You may have heard rumblings of a tech boom beginning in Africa: there’s the much noted “Silicon Savannah” in Kenya, a country that The Economist reports has increased its tech-related service exports from $16 million in 2002 to $360 million in 2010. But other African countries including Nigeria and Rwanda have burgeoning startup scenes, even Tanzania is popping up with two new tech hubs. Africans are buying mobile devices and services in droves, and as we noted earlier, Africa is leading in mobile money use.
But all this promise could be stifled if a group of European telecoms succeed in fundamentally changing how Internet costs are distributed.

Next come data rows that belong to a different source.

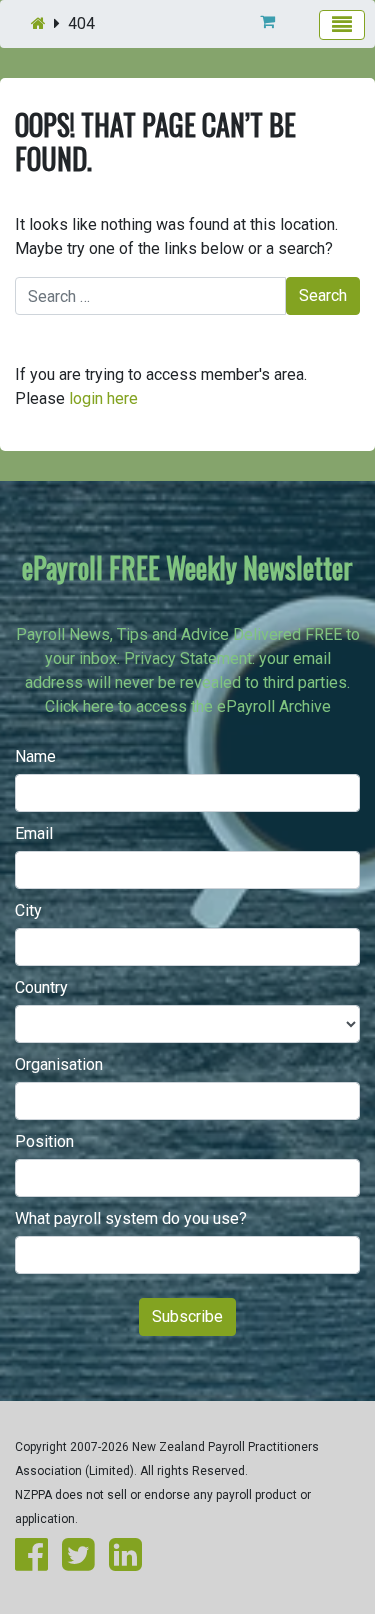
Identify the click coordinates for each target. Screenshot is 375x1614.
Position (44, 1141)
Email (34, 833)
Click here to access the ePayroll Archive (188, 706)
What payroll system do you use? (131, 1218)
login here (103, 398)
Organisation (59, 1064)
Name (35, 756)
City (28, 910)
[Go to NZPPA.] (38, 23)
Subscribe (187, 1316)
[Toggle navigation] (342, 25)
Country (41, 987)
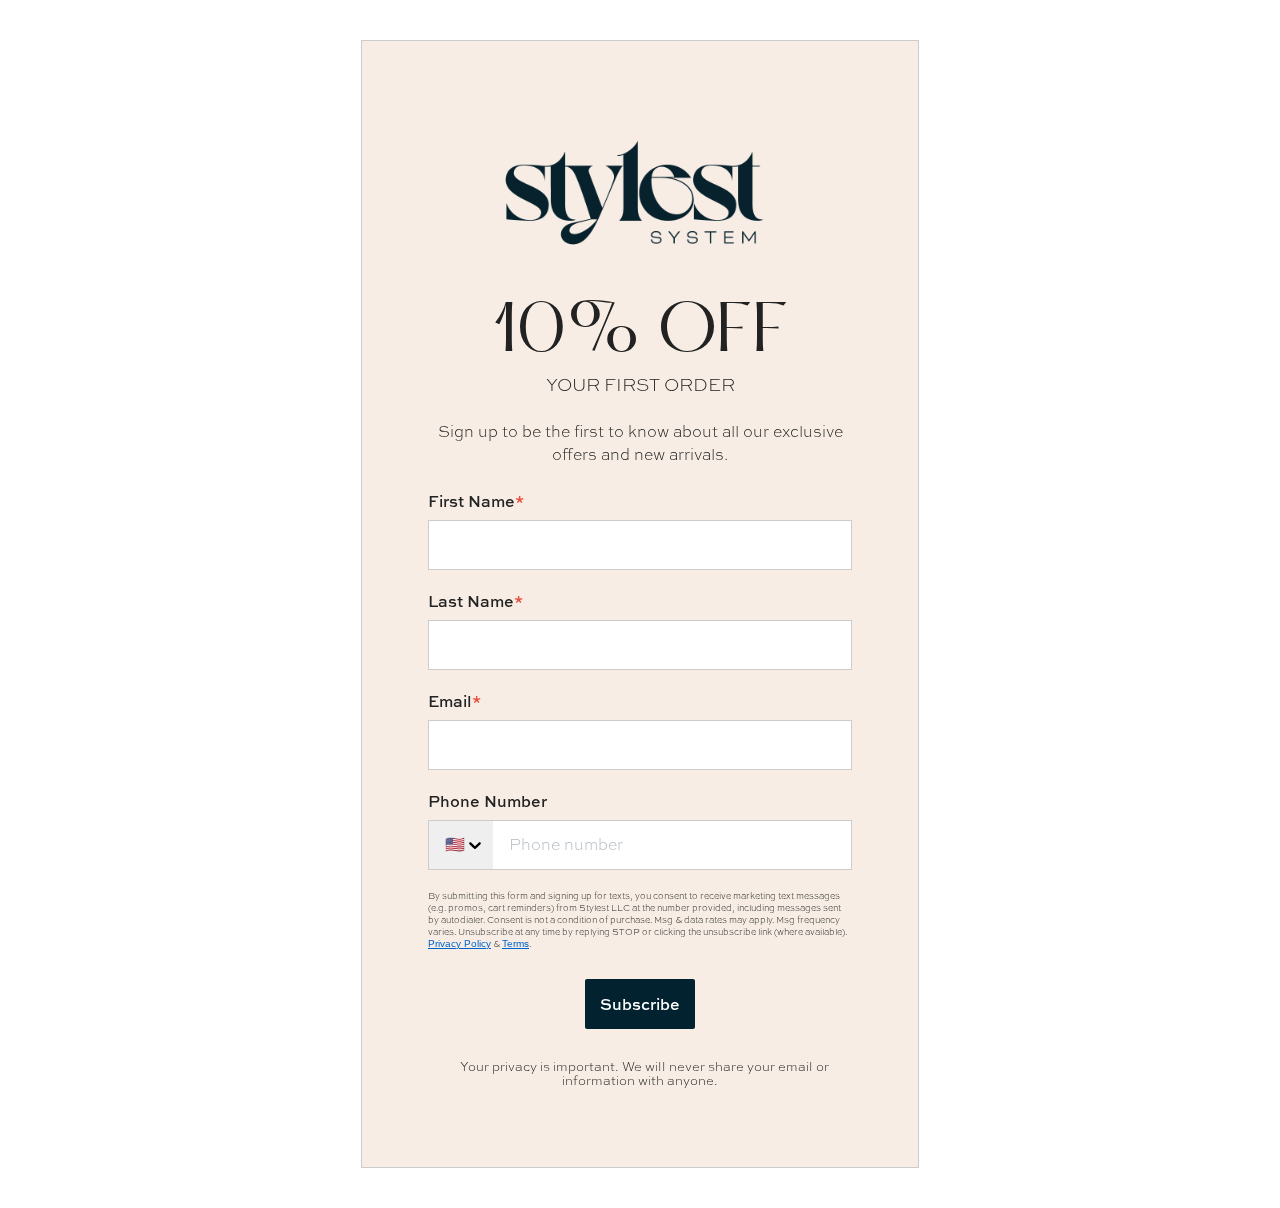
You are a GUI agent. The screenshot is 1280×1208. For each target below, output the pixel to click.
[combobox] (460, 845)
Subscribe (640, 1004)
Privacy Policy (459, 943)
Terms (515, 943)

At the upcoming World Conference on International Telecommunications (WICT) in Dubai this December 3-14, governments from all over the globe will work on updating the global policies that govern the Internet—policies that haven’t been revised since 1988. (Wow.)
As part of dusting off these regs, ETNO, an association of European carriers that includes Deutsche Telekom, Telecom Italia, U.K.-based Vodafone, and Spain’s Telefonica, are pushing a new rule, the so-called “sending party network pays.” It would force content providers to pay fees in proportion to the amount of bandwidth their content uses.
ETNO says it is simply trying to create a “sustainable model for the Internet.” Essentially, the telecoms are looking to pass on the cost of providing bandwidth for heavy use services, such as video streaming and multimedia—and it’s pretty clear that they are aiming at big U.S.-based players such as Google, Netflix, iTunes, and Facebook.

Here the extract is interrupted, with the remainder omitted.